2. (c) Separating the hydrolyzed plant material into a solid flow and a liquid flow, (d) Recovering the liquid stream as a plant-based food component for dairy alternative foods, (e) optionally inactivating the enzyme before or after step (c) or (d), The method according to claim 1, further comprising:
3. The method according to claim 1 or 2, wherein the raw starch-degrading alpha-amylase is a GH13 family amylase containing a carbohydrate-binding module (CBM) that preferentially binds to starch.
4. The method according to any one of claims 1 to 3, wherein the raw starch-degrading alpha-amylase contains at least 60%, at least 65%, at least 70%, at least 75%, at least 80%, at least 85%, at least 90%, at least 91%, at least 92%, at least 93%, at least 94%, at least 95%, at least 96%, at least 97%, at least 98%, at least 99%, or 100% identical amino acid sequence to SEQ ID NOs: 1, 2, 3, or 4.
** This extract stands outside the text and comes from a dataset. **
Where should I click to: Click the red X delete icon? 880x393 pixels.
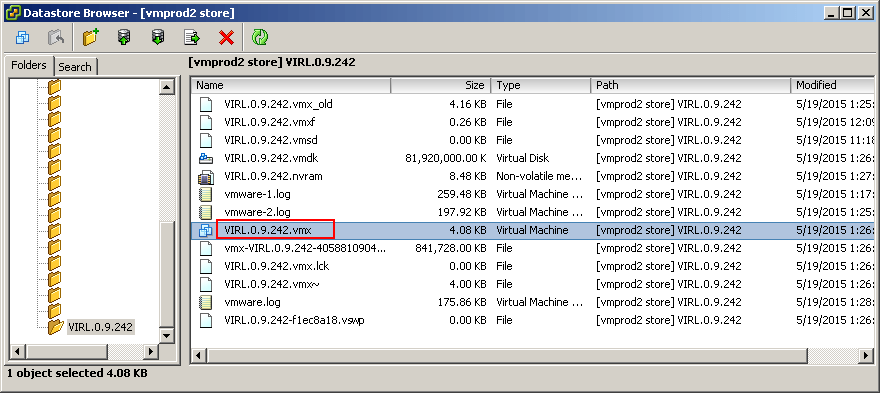226,38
5. The method according to any one of claims 1 to 4, wherein the additional enzyme is glucoamylase, maltose-producing amylase, beta-amylase, protease, hemicellulase, cellulase, pectin-degrading enzyme, glucosidase, glucanase, xylanase, arabinofuranosidase, pullulanase, and/or lipase, or any combination thereof.
6. The method according to any one of claims 1 to 5, wherein the additional enzyme is beta-glucanase.
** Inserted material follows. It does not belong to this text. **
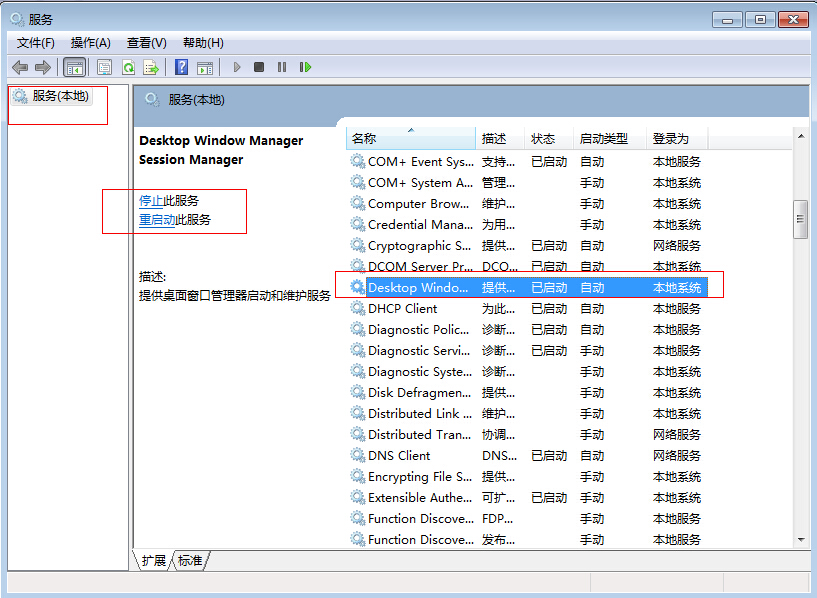Image resolution: width=817 pixels, height=598 pixels.
Task: Click the Pause Service toolbar icon
Action: coord(281,67)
7. The method according to any one of claims 1 to 6, wherein the temperature in step (b) is 25 to 55°C, 30 to 55°C, 35 to 55°C, 40 to 60°C, 30 to 50°C, or 40 to 55°C.
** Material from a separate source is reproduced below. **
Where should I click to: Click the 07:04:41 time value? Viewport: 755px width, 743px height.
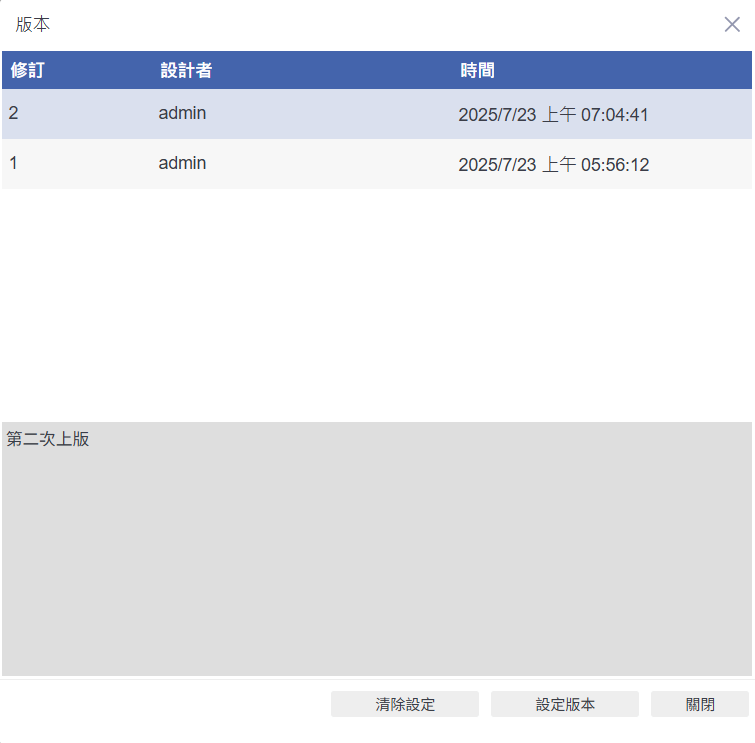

8. The method according to any one of claims 1 to 7, wherein the plant material is derived from corn, rice, barley, wheat, quinoa, oat, rye, flax, hemp, buckwheat, milo, millet, sago, cassava, tapioca, potato, sweet potato, pea, bean, cashew, macadamia, sesame, coconut, banana, jackfruit, and/or breadfruit.
9. The method according to any one of claims 1 to 8, wherein the plant material is a grain flour or hulled grain comprising corn flour, rice flour, barley flour, buckwheat flour, wheat flour, millet flour, quinoa flour, oat flour, rye flour, or a mixture thereof.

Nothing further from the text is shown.